LONDON (Reuters) – The British government summoned the Iranian ambassador on Thursday following news that imprisoned British-Iranian aid worker Nazanin Zaghari-Ratcliffe is to be recalled to court in Iran, the Foreign Office said.
The British authorities conveyed their grave concern to the diplomat, Hamid Baeidinejad, and called for Iran to end what they described as Zaghari-Ratcliffe’s arbitrary detention.
“We have made it clear to the Iranian ambassador that his country’s treatment of Nazanin Zaghari-Ratcliffe is unjustified and unacceptable, and is causing an enormous amount of distress,” the Foreign Office said in a statement.
A project manager with the Thomson Reuters Foundation, the dual national was arrested in April 2016 at a Tehran airport as she prepared to head back to Britain with her daughter after a family visit.
She was sentenced to five years in jail after being convicted of plotting to overthrow Iran’s clerical establishment. Her family and the foundation, a charity that operates independently of media firm Thomson Reuters and its news subsidiary Reuters, deny the charge.
Zaghari-Ratcliffe was temporarily released from jail in March in response to concerns about the spread of COVID-19 in Iran’s prisons, but her movements are restricted and she is barred from leaving the country.
She was informed of a new charge in September, Iranian state television reported.

## EXCERPTED RECORDS
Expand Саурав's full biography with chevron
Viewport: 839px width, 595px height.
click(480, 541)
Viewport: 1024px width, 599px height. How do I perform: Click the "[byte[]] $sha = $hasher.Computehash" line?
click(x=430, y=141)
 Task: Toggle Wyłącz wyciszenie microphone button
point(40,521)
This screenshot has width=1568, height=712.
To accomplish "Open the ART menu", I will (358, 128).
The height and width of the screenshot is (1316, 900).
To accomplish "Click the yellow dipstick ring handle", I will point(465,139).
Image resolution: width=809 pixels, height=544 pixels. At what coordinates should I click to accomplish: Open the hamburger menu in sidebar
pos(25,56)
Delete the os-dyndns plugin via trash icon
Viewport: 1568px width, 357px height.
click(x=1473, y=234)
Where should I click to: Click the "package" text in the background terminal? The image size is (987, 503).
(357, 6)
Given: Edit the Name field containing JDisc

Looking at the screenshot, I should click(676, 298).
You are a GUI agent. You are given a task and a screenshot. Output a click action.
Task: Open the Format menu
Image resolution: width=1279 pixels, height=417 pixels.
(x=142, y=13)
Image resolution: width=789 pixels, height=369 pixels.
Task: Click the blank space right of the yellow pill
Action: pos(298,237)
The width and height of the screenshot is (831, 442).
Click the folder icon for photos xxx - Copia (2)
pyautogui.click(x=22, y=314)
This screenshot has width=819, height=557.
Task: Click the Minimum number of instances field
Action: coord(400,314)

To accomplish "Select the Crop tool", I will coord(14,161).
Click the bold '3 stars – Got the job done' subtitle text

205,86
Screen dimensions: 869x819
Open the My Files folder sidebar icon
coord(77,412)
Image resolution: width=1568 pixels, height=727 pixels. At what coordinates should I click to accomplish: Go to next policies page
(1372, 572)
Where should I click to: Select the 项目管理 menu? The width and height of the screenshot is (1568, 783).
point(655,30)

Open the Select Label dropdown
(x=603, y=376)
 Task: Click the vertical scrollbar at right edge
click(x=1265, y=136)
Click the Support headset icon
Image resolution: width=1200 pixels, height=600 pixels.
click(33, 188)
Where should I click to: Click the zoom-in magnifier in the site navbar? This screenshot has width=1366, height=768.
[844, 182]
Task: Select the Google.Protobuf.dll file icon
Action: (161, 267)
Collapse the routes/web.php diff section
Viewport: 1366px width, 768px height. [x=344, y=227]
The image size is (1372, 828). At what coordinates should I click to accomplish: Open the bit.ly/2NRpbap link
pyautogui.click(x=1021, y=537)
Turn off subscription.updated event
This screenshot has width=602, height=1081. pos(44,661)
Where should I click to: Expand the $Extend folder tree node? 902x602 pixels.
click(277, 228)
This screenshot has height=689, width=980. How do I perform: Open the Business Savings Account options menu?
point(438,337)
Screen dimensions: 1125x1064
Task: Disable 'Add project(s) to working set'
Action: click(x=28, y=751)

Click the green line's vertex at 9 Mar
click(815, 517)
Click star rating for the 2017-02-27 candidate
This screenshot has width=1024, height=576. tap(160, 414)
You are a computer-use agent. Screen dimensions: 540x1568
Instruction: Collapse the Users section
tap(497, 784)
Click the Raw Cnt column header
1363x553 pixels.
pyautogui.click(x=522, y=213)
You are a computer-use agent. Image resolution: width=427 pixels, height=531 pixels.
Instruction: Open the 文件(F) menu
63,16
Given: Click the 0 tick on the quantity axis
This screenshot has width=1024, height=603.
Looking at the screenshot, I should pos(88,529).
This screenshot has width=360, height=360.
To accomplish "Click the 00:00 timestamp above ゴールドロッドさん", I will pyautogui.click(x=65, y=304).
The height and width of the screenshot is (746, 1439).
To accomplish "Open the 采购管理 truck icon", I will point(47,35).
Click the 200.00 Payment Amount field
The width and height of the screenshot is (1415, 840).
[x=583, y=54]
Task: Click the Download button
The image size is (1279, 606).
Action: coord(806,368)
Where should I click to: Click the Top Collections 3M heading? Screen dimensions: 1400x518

## ACTION ITEM
Decide whether each statement below agrees with the Reuters report on Nazanin Zaghari-Ratcliffe. Answer yes or no for each and quote the words of the report that settle it.
(a) Zaghari-Ratcliffe was arrested at a Tehran airport in April 2016.
(b) After her release from jail in March, Zaghari-Ratcliffe was free to leave Iran.
(c) The Thomson Reuters Foundation is run by the news agency Reuters.

## WRITTEN SOLUTION
(a) Yes: "the dual national was arrested in April 2016 at a Tehran airport"
(b) No: "her movements are restricted and she is barred from leaving the country"
(c) No: "a charity that operates independently of media firm Thomson Reuters and its news subsidiary Reuters"